> _MATERIAL FOR THE TASK_:
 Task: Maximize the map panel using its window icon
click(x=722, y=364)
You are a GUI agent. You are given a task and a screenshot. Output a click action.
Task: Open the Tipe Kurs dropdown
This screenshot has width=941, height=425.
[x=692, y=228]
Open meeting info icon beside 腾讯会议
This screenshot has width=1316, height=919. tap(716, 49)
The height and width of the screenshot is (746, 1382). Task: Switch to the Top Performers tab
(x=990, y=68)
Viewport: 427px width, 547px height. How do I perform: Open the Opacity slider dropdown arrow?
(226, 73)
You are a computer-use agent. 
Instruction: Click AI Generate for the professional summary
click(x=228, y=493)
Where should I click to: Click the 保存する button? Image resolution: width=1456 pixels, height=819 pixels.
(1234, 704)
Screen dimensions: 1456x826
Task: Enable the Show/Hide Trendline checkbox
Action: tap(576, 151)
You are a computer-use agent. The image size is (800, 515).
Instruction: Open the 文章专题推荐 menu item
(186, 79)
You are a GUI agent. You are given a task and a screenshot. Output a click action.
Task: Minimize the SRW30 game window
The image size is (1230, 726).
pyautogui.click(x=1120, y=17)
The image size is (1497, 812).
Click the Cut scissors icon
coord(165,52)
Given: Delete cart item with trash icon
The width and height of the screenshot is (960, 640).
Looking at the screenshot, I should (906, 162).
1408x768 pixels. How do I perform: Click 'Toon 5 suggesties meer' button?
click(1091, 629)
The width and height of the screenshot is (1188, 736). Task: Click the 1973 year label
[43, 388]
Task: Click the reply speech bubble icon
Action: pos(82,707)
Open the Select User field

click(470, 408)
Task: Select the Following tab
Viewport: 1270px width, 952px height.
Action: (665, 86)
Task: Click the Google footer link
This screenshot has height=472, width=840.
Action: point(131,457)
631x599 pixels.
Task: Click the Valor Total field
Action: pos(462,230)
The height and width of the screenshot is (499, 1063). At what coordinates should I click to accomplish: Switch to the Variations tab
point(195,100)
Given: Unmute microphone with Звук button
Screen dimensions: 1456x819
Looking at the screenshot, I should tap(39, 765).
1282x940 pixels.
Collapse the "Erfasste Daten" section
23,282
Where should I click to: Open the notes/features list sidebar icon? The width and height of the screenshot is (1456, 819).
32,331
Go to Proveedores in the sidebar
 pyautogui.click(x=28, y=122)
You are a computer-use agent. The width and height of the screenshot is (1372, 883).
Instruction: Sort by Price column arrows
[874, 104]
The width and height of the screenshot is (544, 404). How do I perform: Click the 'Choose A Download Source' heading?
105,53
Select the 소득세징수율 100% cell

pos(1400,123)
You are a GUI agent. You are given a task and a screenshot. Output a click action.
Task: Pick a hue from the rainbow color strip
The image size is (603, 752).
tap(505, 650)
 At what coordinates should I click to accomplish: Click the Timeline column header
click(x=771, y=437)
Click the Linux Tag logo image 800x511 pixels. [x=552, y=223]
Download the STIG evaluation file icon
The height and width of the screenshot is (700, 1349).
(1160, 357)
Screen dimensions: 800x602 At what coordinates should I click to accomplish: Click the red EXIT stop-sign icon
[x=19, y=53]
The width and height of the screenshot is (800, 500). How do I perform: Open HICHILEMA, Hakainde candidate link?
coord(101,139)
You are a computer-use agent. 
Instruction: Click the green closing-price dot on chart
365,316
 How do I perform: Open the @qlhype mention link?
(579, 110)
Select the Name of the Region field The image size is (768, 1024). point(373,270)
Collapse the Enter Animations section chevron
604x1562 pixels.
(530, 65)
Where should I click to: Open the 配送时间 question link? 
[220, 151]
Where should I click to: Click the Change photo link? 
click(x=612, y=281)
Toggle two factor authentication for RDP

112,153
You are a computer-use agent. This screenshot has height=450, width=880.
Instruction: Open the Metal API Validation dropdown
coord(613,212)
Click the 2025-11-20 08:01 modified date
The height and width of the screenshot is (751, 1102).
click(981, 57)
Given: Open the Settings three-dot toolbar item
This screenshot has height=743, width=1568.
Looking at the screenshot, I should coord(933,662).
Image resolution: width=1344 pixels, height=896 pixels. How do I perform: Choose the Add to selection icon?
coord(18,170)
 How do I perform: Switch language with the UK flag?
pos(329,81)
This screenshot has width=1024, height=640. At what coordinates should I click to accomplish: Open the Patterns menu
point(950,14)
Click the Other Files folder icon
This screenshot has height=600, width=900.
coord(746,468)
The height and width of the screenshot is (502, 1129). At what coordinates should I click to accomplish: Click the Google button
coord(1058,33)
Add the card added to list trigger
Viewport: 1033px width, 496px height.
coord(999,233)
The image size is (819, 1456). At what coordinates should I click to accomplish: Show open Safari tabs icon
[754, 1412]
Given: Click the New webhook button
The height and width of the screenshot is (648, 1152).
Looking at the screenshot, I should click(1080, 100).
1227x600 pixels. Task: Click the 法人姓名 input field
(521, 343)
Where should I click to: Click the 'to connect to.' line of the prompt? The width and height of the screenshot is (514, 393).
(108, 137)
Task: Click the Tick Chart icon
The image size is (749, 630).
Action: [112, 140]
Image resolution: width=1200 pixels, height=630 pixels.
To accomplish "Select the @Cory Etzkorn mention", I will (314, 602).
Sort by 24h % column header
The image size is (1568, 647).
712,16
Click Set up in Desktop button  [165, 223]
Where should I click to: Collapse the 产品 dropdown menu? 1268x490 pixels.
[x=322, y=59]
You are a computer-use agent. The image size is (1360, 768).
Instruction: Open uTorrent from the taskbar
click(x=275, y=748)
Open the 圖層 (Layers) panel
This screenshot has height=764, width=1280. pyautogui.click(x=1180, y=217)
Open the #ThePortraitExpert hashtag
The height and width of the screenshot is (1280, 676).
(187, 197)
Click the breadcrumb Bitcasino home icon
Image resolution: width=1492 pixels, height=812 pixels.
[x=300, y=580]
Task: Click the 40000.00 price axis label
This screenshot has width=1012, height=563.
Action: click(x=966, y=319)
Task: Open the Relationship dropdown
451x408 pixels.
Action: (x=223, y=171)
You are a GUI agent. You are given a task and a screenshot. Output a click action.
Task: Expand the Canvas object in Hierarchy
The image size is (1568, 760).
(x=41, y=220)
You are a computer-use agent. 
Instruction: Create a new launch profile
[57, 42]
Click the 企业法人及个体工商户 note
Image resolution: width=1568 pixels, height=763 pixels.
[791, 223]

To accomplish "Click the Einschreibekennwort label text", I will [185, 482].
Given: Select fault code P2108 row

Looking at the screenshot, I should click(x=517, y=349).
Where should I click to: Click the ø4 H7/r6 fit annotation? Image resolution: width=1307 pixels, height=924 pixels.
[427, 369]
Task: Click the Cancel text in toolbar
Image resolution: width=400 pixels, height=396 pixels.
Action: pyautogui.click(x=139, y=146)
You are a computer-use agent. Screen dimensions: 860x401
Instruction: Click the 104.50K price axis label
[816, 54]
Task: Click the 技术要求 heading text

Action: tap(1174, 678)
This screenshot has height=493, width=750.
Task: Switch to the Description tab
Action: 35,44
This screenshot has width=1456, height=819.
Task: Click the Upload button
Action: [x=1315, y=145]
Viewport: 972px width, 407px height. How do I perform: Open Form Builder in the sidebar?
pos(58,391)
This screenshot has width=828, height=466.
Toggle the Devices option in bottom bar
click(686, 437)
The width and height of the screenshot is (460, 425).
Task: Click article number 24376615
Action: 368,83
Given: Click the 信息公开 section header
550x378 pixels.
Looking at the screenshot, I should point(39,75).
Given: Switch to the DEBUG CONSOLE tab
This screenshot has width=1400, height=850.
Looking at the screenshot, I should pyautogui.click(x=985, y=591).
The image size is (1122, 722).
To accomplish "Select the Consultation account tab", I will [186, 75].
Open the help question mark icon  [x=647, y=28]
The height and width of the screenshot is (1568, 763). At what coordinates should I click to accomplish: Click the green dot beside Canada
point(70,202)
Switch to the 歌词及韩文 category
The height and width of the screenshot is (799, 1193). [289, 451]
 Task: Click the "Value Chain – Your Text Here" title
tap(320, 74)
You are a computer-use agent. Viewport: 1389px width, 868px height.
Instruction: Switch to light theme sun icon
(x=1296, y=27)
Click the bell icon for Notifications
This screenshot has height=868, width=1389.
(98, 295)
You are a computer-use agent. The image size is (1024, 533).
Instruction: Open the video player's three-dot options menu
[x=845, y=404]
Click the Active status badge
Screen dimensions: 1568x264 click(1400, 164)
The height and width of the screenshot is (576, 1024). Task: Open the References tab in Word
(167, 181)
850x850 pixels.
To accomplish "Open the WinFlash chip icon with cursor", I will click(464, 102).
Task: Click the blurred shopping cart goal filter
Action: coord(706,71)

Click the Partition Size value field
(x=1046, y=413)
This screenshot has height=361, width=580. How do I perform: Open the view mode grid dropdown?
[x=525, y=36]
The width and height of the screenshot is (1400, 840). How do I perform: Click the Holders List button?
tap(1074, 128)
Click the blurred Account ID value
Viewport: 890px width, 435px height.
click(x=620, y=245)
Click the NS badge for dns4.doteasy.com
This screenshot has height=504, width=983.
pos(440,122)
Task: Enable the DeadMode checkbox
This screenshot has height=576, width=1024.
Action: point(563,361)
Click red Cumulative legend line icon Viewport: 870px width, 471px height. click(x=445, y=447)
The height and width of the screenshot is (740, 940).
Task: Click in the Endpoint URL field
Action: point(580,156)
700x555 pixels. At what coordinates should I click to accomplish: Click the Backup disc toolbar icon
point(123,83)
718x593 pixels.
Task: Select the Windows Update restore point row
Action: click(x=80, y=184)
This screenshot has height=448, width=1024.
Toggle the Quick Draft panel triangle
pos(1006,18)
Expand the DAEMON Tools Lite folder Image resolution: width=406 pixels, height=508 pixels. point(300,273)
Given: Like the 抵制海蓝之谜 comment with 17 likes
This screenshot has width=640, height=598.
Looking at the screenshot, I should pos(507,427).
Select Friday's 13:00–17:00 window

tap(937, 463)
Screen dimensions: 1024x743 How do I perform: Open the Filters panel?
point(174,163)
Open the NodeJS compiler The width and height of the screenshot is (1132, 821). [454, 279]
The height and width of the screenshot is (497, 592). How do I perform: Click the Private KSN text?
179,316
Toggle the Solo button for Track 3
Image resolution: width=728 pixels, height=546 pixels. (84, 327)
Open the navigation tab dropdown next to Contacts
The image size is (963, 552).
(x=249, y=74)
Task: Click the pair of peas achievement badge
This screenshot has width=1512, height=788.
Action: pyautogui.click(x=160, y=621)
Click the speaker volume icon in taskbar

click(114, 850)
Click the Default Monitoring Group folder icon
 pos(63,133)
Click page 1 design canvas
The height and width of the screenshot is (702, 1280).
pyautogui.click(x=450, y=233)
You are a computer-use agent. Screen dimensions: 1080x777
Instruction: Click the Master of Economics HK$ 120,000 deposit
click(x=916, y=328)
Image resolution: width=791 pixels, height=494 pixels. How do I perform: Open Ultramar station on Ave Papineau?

> _INSTRUCTION_: Recast the data above as a Markdown table with the columns Row and Line, starting at the first line and ending at the line that contains "Action: (665, 86)", both included. Give each line its own row and leave out blank lines.

> _EXERCISE ANSWER_:
| Row | Line |
|---|---|
| 1 |  Task: Maximize the map panel using its window icon |
| 2 | click(x=722, y=364) |
| 3 | You are a GUI agent. You are given a task and a screenshot. Output a click action. |
| 4 | Task: Open the Tipe Kurs dropdown |
| 5 | This screenshot has width=941, height=425. |
| 6 | [x=692, y=228] |
| 7 | Open meeting info icon beside 腾讯会议 |
| 8 | This screenshot has width=1316, height=919. tap(716, 49) |
| 9 | The height and width of the screenshot is (746, 1382). Task: Switch to the Top Performers tab |
| 10 | (x=990, y=68) |
| 11 | Viewport: 427px width, 547px height. How do I perform: Open the Opacity slider dropdown arrow? |
| 12 | (226, 73) |
| 13 | You are a computer-use agent.  |
| 14 | Instruction: Click AI Generate for the professional summary |
| 15 | click(x=228, y=493) |
| 16 | Where should I click to: Click the 保存する button? Image resolution: width=1456 pixels, height=819 pixels. |
| 17 | (1234, 704) |
| 18 | Screen dimensions: 1456x826 |
| 19 | Task: Enable the Show/Hide Trendline checkbox |
| 20 | Action: tap(576, 151) |
| 21 | You are a computer-use agent. The image size is (800, 515). |
| 22 | Instruction: Open the 文章专题推荐 menu item |
| 23 | (186, 79) |
| 24 | You are a GUI agent. You are given a task and a screenshot. Output a click action. |
| 25 | Task: Minimize the SRW30 game window |
| 26 | The image size is (1230, 726). |
| 27 | pyautogui.click(x=1120, y=17) |
| 28 | The image size is (1497, 812). |
| 29 | Click the Cut scissors icon |
| 30 | coord(165,52) |
| 31 | Given: Delete cart item with trash icon |
| 32 | The width and height of the screenshot is (960, 640). |
| 33 | Looking at the screenshot, I should (906, 162). |
| 34 | 1408x768 pixels. How do I perform: Click 'Toon 5 suggesties meer' button? |
| 35 | click(1091, 629) |
| 36 | The width and height of the screenshot is (1188, 736). Task: Click the 1973 year label |
| 37 | [43, 388] |
| 38 | Task: Click the reply speech bubble icon |
| 39 | Action: pos(82,707) |
| 40 | Open the Select User field |
| 41 | click(470, 408) |
| 42 | Task: Select the Following tab |
| 43 | Viewport: 1270px width, 952px height. |
| 44 | Action: (665, 86) |